EXERCISE GOAL: Tally up the lines below that contain the word "computer" and give the total alone.

SOURCE MATERIAL:
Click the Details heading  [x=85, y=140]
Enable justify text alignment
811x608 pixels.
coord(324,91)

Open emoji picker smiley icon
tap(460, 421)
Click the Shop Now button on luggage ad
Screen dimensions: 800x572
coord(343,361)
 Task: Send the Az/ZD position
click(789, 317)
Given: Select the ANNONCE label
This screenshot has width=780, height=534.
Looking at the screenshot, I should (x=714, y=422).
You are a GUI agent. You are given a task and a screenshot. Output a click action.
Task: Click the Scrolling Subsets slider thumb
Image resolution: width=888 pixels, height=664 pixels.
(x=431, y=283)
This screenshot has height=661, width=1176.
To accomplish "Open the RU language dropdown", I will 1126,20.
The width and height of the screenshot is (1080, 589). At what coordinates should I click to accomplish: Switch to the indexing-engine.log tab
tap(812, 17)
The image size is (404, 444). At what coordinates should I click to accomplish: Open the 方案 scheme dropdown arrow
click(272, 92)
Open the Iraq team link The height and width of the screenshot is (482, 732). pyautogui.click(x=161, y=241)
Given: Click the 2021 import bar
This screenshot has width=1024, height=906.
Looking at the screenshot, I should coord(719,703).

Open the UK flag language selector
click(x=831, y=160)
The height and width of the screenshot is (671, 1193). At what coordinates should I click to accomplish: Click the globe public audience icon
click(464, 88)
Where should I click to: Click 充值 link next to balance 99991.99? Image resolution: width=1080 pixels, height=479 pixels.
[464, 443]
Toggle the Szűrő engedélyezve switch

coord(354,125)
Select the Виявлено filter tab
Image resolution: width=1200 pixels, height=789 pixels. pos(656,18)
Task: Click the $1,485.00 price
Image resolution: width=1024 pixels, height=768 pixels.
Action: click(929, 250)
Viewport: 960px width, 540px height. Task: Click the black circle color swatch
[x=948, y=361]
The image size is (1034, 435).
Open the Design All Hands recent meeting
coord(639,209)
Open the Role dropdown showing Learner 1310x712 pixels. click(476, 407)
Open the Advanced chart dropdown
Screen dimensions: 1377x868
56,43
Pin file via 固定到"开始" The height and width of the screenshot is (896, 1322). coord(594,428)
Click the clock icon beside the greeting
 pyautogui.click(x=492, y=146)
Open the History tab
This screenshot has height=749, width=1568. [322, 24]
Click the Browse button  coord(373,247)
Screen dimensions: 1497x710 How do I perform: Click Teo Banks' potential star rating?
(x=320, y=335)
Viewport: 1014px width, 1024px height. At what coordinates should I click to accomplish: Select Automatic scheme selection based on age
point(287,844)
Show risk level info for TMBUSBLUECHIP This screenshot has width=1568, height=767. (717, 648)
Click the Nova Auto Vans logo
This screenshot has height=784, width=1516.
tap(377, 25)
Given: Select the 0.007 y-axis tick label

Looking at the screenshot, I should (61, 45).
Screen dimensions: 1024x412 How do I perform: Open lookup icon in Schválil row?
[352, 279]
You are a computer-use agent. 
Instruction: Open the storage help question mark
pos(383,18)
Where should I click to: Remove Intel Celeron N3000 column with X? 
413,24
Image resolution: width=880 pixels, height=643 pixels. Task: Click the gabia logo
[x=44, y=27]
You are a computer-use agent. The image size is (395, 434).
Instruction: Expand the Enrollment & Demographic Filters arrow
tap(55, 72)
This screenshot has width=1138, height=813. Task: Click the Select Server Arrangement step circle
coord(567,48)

RESPONSE: 2